"""
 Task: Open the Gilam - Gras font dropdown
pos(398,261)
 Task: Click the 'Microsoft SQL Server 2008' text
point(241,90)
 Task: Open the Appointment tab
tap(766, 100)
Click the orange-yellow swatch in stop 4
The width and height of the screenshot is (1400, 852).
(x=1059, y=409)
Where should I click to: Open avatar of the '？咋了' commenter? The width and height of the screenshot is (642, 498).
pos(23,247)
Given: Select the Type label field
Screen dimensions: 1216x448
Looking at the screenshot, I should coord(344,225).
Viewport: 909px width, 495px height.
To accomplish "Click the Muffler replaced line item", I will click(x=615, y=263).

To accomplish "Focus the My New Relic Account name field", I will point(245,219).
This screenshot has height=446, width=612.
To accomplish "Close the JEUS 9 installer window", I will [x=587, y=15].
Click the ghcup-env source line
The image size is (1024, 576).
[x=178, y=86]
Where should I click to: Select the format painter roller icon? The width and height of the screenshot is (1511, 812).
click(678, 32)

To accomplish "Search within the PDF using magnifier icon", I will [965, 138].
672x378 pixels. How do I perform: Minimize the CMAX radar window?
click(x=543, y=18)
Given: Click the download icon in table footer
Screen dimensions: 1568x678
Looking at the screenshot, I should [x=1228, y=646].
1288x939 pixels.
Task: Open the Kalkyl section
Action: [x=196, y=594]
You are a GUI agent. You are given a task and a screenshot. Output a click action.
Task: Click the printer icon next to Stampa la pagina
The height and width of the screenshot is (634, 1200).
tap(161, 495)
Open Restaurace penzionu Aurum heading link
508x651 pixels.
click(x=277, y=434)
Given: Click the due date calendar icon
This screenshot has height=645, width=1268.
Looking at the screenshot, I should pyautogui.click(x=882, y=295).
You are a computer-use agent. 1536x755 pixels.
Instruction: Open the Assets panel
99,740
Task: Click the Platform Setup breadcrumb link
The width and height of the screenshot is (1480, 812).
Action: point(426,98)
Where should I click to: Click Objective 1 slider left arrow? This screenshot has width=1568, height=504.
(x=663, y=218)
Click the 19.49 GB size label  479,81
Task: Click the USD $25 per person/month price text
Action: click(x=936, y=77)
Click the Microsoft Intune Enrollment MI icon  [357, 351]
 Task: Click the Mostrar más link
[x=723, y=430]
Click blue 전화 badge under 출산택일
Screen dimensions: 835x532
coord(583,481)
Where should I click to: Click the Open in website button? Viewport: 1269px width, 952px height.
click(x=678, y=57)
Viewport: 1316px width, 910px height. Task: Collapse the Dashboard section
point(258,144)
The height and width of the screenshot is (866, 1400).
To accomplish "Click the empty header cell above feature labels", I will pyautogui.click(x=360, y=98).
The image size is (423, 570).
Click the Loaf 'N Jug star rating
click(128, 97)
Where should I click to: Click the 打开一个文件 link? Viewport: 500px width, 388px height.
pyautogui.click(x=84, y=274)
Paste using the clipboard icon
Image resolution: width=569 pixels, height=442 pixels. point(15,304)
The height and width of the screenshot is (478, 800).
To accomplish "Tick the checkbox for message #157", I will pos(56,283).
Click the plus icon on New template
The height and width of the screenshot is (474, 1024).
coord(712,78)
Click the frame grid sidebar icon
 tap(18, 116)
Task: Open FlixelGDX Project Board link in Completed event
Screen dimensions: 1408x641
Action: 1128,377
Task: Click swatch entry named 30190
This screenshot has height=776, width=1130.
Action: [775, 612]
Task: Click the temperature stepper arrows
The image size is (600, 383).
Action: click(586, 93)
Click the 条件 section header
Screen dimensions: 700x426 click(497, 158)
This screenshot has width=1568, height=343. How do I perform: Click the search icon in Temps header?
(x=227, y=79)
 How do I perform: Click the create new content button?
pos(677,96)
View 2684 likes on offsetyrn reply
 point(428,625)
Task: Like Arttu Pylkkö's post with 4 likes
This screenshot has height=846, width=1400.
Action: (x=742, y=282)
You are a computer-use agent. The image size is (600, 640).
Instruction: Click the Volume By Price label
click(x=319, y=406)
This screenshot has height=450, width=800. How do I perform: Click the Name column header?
"""
Your instructions
Scan the entries for lines with the string "computer". Report only how many there are.

Answer for the task
2